═════ Extrait du document ═════

CECI n'est pas EXECUTE 27 juillet 1857

Année 1857 |

27 juillet 1857

Alfred de Falloux à Charles de Montalembert

Bourg d’Iré, 27 juillet 18571

Cher ami, quoi que je sois très effrayé de votre voyage à Sorèze2, quoi que je vous supplie de ne pas compromettre ce résultat des eaux, qui vous reposait tant, je veux cependant vous demander de ne pas voir le Père Lacordaire (si vous le voyez!) sans lui prononcer mon nom avec l’accent du plus fidèle et de la plus tendre nération. Je ne lui écris plus, parce que Dieu me l’interdit, mais je ne voudrais pas que mon souvenir s’effaçât complètement dans son cœur et c’est à vous que je fais appel pour m’y conserver ou pour m’y défendre !

Je viens de lire la lettre de Lanjuinais précédé d’un préambule qui probablement vous dispense d’y répliquer, je n’en veux pas moins rétablir les faits qui me concernent pour votre usage particulier, et pour ces archives qui me causent toujours autant d’admiration !

═════ Données fournies ═════

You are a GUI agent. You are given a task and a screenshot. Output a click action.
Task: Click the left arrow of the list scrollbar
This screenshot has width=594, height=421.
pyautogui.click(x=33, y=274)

═════

§ **Objectif du travail**
Quels noms de famille figurent dans la lettre, en-tête compris ? Les données fournies n'interviennent pas ici.

§ **Résultat obtenu**
Falloux, Montalembert, Lacordaire, Lanjuinais